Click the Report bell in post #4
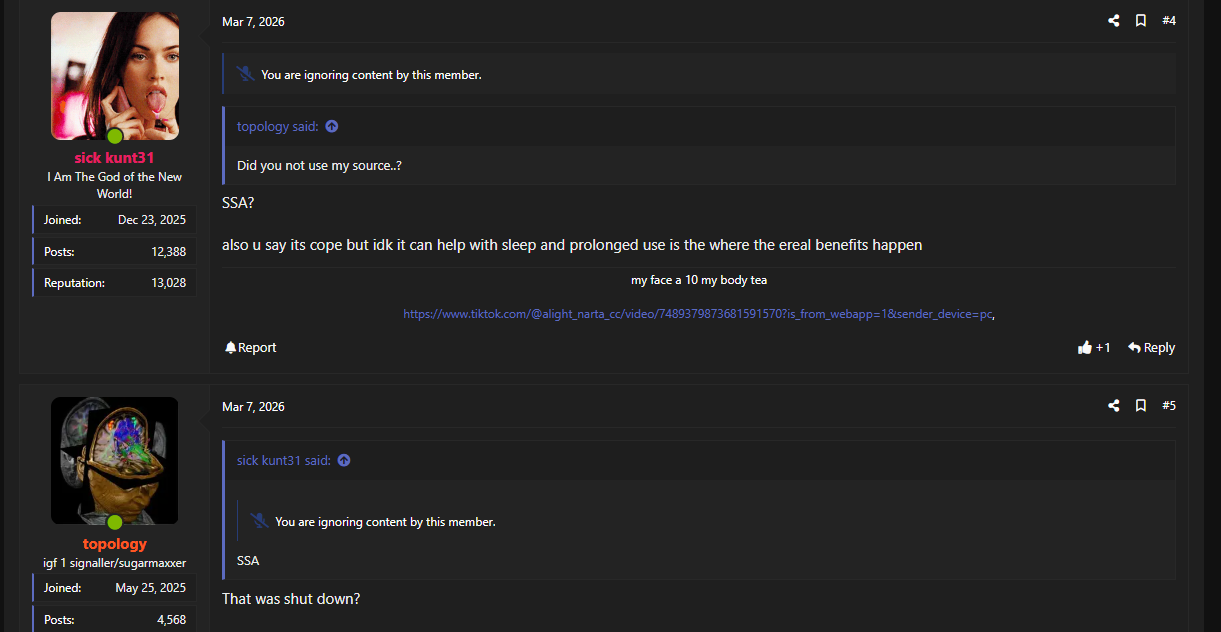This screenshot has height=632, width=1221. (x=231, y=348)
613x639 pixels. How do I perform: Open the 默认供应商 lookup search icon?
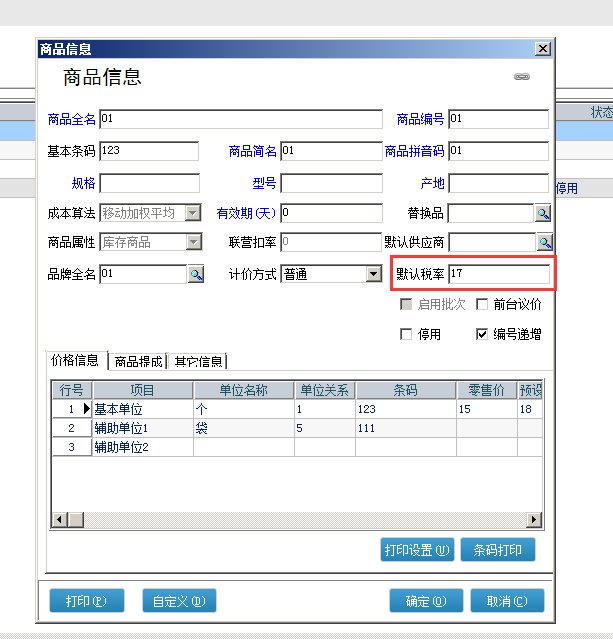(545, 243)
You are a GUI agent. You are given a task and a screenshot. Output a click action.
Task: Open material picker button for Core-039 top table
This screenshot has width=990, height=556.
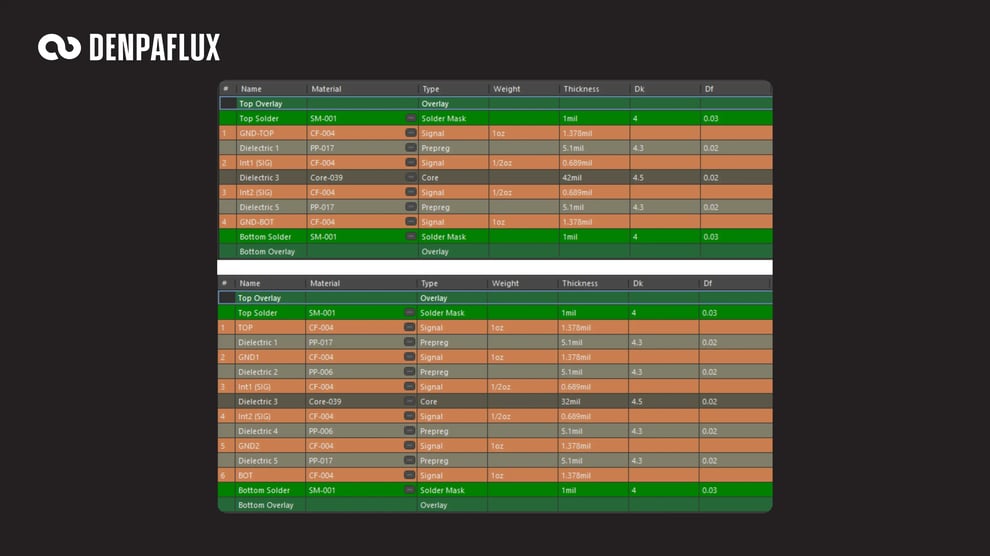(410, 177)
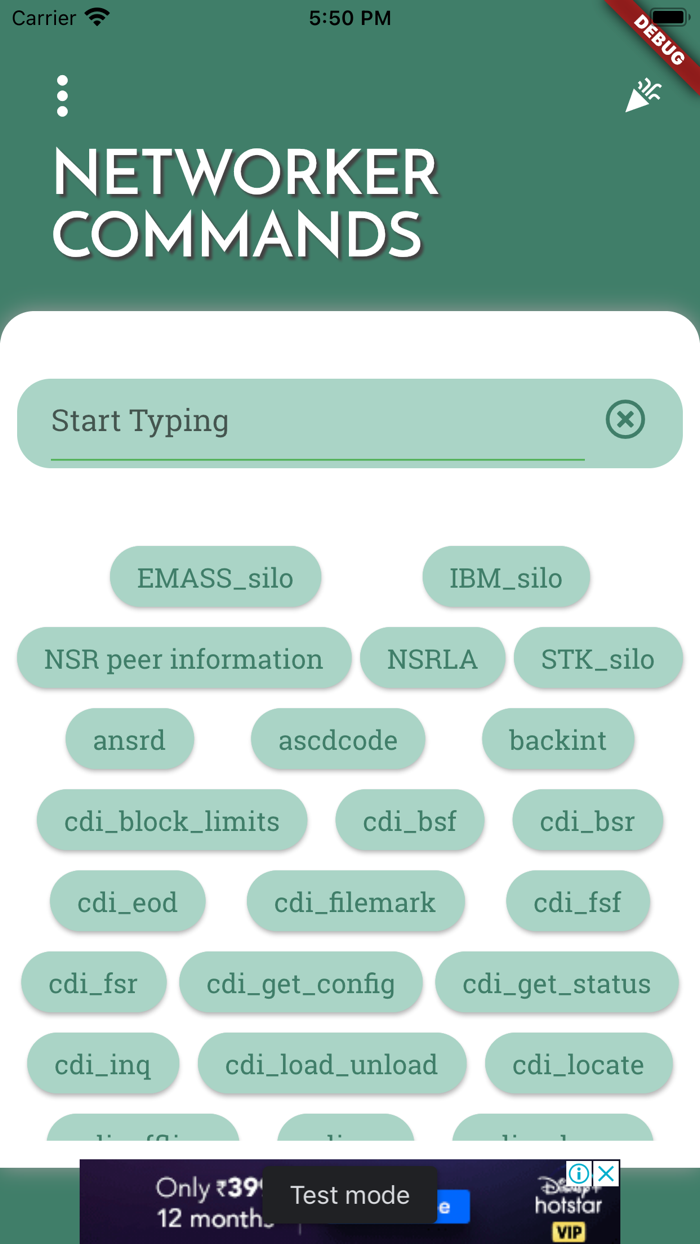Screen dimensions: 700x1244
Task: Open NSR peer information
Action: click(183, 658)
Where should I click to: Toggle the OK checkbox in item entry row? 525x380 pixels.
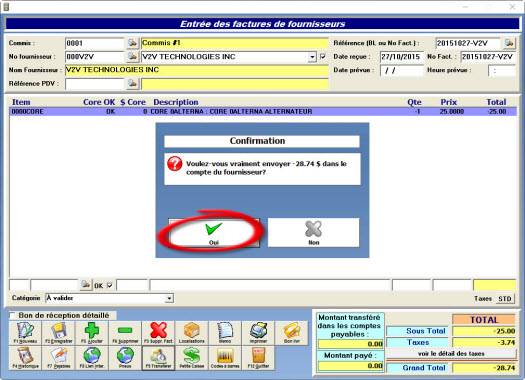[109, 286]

*-*-*

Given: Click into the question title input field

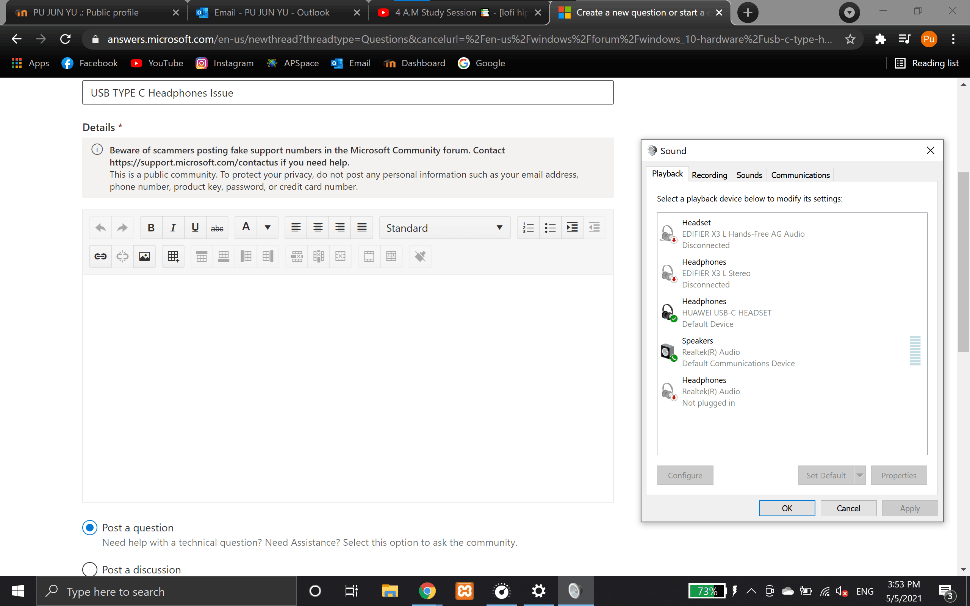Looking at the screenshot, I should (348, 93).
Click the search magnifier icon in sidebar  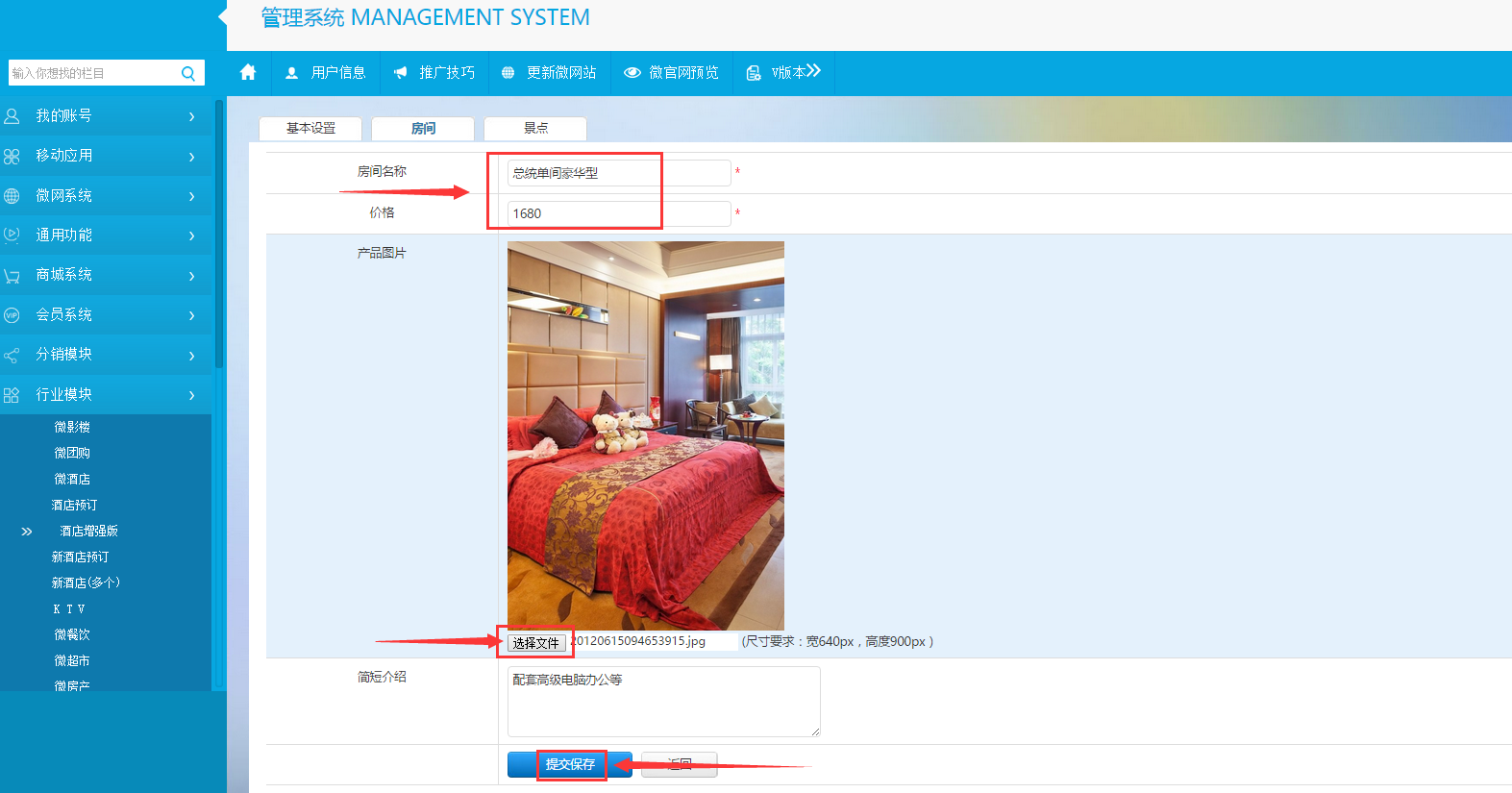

*-*-*

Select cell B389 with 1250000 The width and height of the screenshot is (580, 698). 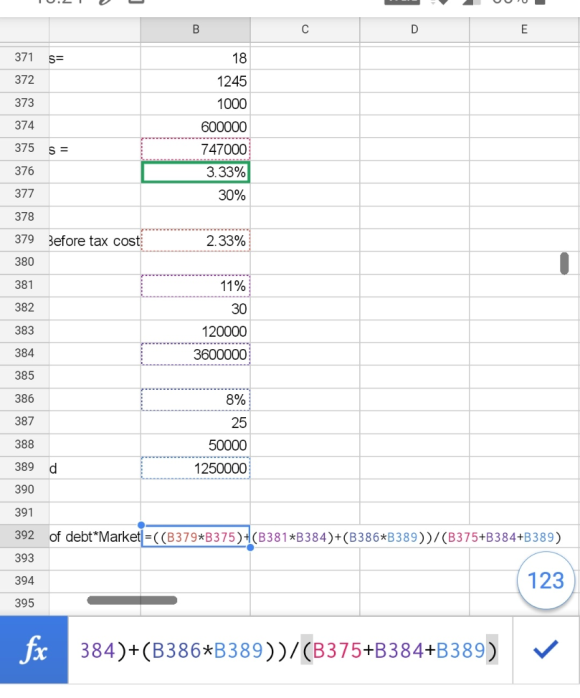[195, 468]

*-*-*

Task directions:
Using the data above, set down each line from the line with "Given: Click into" to the line with "Click the search magnifier icon in sidebar" exactly, both ends included, and leave the pictures behind. Nothing else belongs.

Your solution:
Given: Click into the question title input field

Looking at the screenshot, I should (348, 93).
Click the search magnifier icon in sidebar  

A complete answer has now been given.